## RECORDED DATA
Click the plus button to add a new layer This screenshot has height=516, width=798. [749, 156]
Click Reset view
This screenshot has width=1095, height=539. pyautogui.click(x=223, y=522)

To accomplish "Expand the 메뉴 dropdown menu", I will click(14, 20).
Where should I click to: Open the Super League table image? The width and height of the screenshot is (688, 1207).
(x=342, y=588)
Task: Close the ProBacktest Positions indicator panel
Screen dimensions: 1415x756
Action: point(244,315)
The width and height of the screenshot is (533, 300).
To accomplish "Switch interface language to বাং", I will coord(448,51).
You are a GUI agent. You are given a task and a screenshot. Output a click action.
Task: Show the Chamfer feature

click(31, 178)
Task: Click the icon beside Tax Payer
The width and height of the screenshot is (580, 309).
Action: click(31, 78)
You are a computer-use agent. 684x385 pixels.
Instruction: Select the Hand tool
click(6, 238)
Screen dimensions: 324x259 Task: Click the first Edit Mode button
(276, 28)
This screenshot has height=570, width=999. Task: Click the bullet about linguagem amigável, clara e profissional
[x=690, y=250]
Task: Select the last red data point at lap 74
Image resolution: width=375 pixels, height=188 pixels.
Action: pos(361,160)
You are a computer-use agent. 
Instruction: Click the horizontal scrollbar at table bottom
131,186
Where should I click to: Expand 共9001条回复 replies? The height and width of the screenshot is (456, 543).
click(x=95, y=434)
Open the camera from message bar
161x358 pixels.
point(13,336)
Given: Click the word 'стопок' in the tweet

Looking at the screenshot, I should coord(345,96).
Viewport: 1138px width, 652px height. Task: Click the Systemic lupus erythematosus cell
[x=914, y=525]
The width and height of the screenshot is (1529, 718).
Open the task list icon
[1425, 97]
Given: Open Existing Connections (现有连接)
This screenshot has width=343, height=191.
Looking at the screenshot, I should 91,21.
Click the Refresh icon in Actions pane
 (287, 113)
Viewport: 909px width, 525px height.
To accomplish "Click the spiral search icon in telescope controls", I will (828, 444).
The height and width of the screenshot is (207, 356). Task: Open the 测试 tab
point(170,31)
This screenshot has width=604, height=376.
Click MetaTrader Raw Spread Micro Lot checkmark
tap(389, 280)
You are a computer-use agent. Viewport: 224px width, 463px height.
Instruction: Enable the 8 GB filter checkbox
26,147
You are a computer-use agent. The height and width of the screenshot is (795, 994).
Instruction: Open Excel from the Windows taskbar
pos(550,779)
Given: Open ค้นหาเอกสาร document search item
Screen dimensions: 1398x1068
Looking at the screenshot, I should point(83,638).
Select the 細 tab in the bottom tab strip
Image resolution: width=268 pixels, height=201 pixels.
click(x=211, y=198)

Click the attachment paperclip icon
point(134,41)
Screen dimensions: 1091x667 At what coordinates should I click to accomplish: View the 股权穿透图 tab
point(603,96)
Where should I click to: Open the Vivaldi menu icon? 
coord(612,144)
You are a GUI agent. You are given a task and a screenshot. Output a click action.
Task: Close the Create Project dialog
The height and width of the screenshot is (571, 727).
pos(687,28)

## EXERCISE REQUIREMENTS
Convert every line of the entries above into a JSON list of strings, one string per line, leaving out blank lines.

## RESULT OF THIS EXERCISE
[
  "Click the plus button to add a new layer This screenshot has height=516, width=798. [749, 156]",
  "Click Reset view",
  "This screenshot has width=1095, height=539. pyautogui.click(x=223, y=522)",
  "To accomplish \"Expand the 메뉴 dropdown menu\", I will click(14, 20).",
  "Where should I click to: Open the Super League table image? The width and height of the screenshot is (688, 1207).",
  "(x=342, y=588)",
  "Task: Close the ProBacktest Positions indicator panel",
  "Screen dimensions: 1415x756",
  "Action: point(244,315)",
  "The width and height of the screenshot is (533, 300).",
  "To accomplish \"Switch interface language to বাং\", I will coord(448,51).",
  "You are a GUI agent. You are given a task and a screenshot. Output a click action.",
  "Task: Show the Chamfer feature",
  "click(31, 178)",
  "Task: Click the icon beside Tax Payer",
  "The width and height of the screenshot is (580, 309).",
  "Action: click(31, 78)",
  "You are a computer-use agent. 684x385 pixels.",
  "Instruction: Select the Hand tool",
  "click(6, 238)",
  "Screen dimensions: 324x259 Task: Click the first Edit Mode button",
  "(276, 28)",
  "This screenshot has height=570, width=999. Task: Click the bullet about linguagem amigável, clara e profissional",
  "[x=690, y=250]",
  "Task: Select the last red data point at lap 74",
  "Image resolution: width=375 pixels, height=188 pixels.",
  "Action: pos(361,160)",
  "You are a computer-use agent. ",
  "Instruction: Click the horizontal scrollbar at table bottom",
  "131,186",
  "Where should I click to: Expand 共9001条回复 replies? The height and width of the screenshot is (456, 543).",
  "click(x=95, y=434)",
  "Open the camera from message bar",
  "161x358 pixels.",
  "point(13,336)",
  "Given: Click the word 'стопок' in the tweet",
  "Looking at the screenshot, I should coord(345,96).",
  "Viewport: 1138px width, 652px height. Task: Click the Systemic lupus erythematosus cell",
  "[x=914, y=525]",
  "The width and height of the screenshot is (1529, 718).",
  "Open the task list icon",
  "[1425, 97]",
  "Given: Open Existing Connections (现有连接)",
  "This screenshot has width=343, height=191.",
  "Looking at the screenshot, I should 91,21.",
  "Click the Refresh icon in Actions pane",
  " (287, 113)",
  "Viewport: 909px width, 525px height.",
  "To accomplish \"Click the spiral search icon in telescope controls\", I will (828, 444).",
  "The height and width of the screenshot is (207, 356). Task: Open the 测试 tab",
  "point(170,31)",
  "This screenshot has width=604, height=376.",
  "Click MetaTrader Raw Spread Micro Lot checkmark",
  "tap(389, 280)",
  "You are a computer-use agent. Viewport: 224px width, 463px height.",
  "Instruction: Enable the 8 GB filter checkbox",
  "26,147",
  "You are a computer-use agent. The height and width of the screenshot is (795, 994).",
  "Instruction: Open Excel from the Windows taskbar",
  "pos(550,779)",
  "Given: Open ค้นหาเอกสาร document search item",
  "Screen dimensions: 1398x1068",
  "Looking at the screenshot, I should point(83,638).",
  "Select the 細 tab in the bottom tab strip",
  "Image resolution: width=268 pixels, height=201 pixels.",
  "click(x=211, y=198)",
  "Click the attachment paperclip icon",
  "point(134,41)",
  "Screen dimensions: 1091x667 At what coordinates should I click to accomplish: View the 股权穿透图 tab",
  "point(603,96)",
  "Where should I click to: Open the Vivaldi menu icon? ",
  "coord(612,144)",
  "You are a GUI agent. You are given a task and a screenshot. Output a click action.",
  "Task: Close the Create Project dialog",
  "The height and width of the screenshot is (571, 727).",
  "pos(687,28)"
]